Charme, c’est le mot juste. Je veux que le lecteur échappe à ce qu’il vit le temps de la lecture. Je ne cherche pas l’esbroufe. Je veux lui donner le plaisir que moi j’avais quand j’étais enfant quand je lisais des BD.

Sélénie

Quelles BD justement ?

J’adorais Tintin mais il y a des albums qui m’avait marqué. La première BD que j’ai lue c’est L’Île Maudite avec Alix. Fred et Philémon aussi qui ont inspiré mes premiers essais, Les Naufragés du B. Je n’avais pas compris en fait qu’il avait utilisé les lettres du globe terrestre dont le A. En fait j’aimais les romans plus que les BD, les Signes de Piste. J’ai été marqué par Comanche dans Tintin, Histoires sans héros, A Suivre. Je me retourne en vieillissant vers les auteurs de ma jeunesse. Pratt, Forest sont remplacés par Franquin, Hergé, Peyo dont la lisibilité est superbe.

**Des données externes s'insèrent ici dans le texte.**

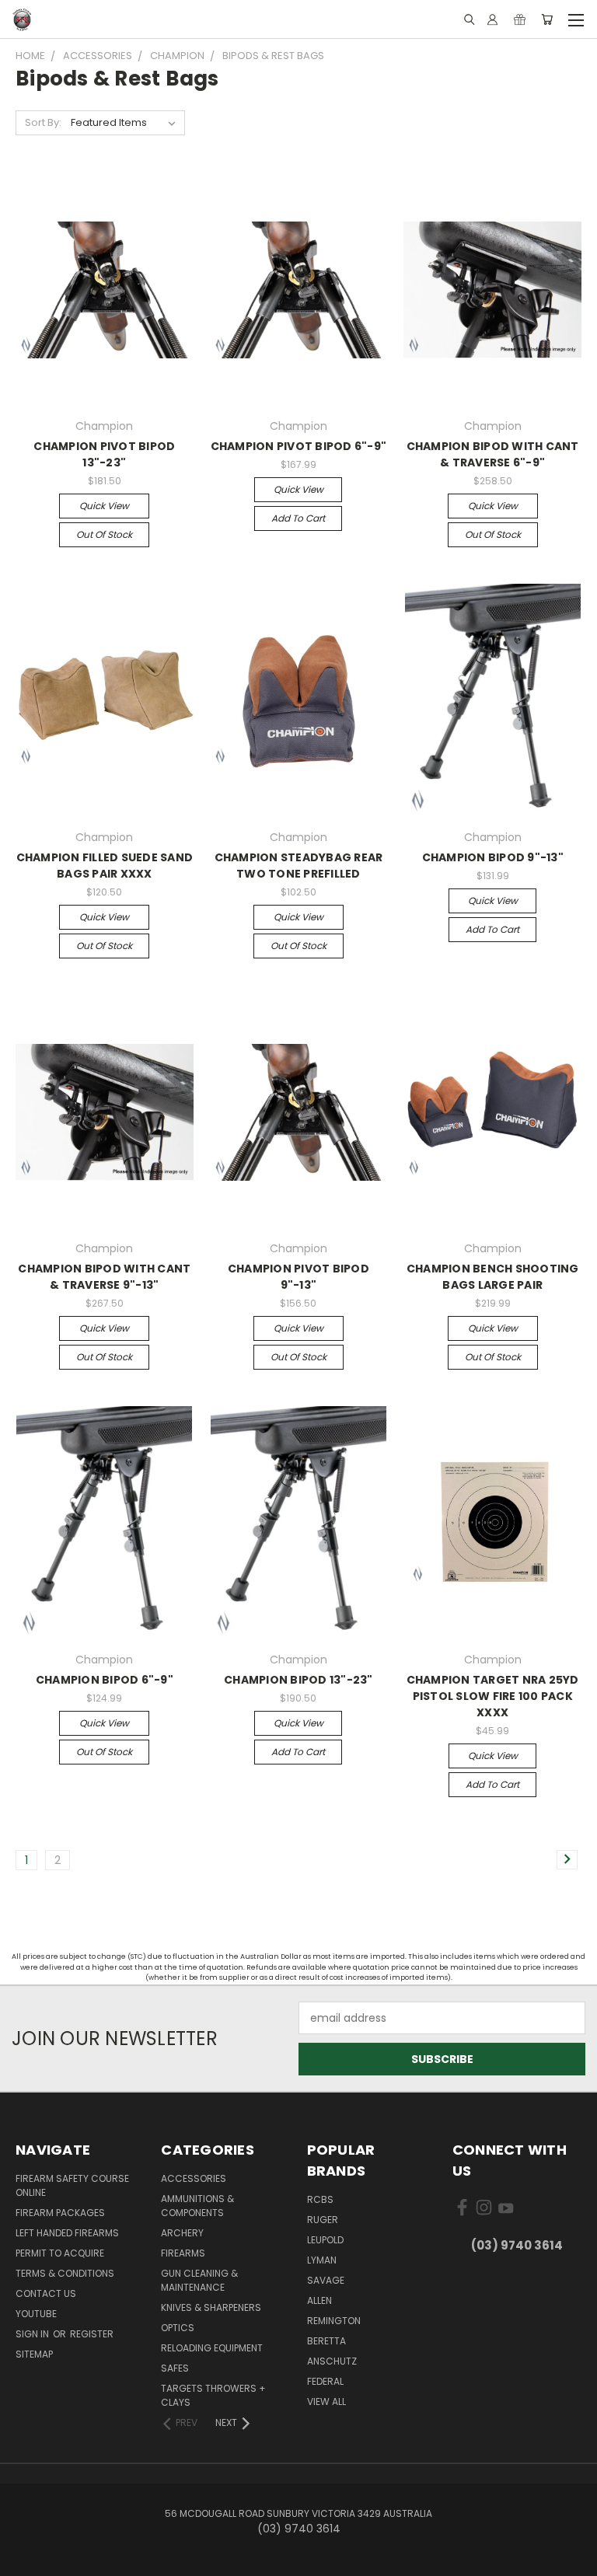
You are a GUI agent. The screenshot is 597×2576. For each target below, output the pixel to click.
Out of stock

Votre trait est enthousiasmant que ce soit dans Sélénie ou Spirou album pourtant très atypique

Pourtant je n’ai pas vraiment aimé faire ce Spirou. J’aurai voulu rester plus attaché à l’univers de Champignac. Mais bon. Après ce sera donc la suite de Sélénie mais je n’ai pas d’autres histoires qui me motive assez. C’est au moins deux ans de travail un album donc il faut que l’histoire me pousse à m’y mettre. Je suis assez irrégulier. J’ai peut-être un vague scénario policier hommage à la BD franco-belge mais c’est complexe. Je fais confiance à mon imaginaire.

Sélénie

Vous appréhendez la sortie de Sélénie ?

Pas vraiment. Moins que celle de Spirou qui m’effrayait. Sélénie est dans l’esprit de ce que je fais habituellement. Je suis content de cet album.

Il y a une belle part d’aventure dans Sélénie qu’on aimerait vivre.

Fred par exemple avec Philémon c’est de la poésie pure. On folâtre dans l’onirisme mais il n’y a pas d’histoire, de suspense. Dans Little Nemo, c’est pareil, une très grande BD encore très moderne. Mais ce sont des gags. Mon ambition est d’apporter du rêve et en même temps de le structurer dans une histoire qui rappelle les enjeux du réel, méchant, gentil etc.

Un mélange hétéroclite et homogène qui forme un tout.

C’est un peu la définition du rêve ce mélange.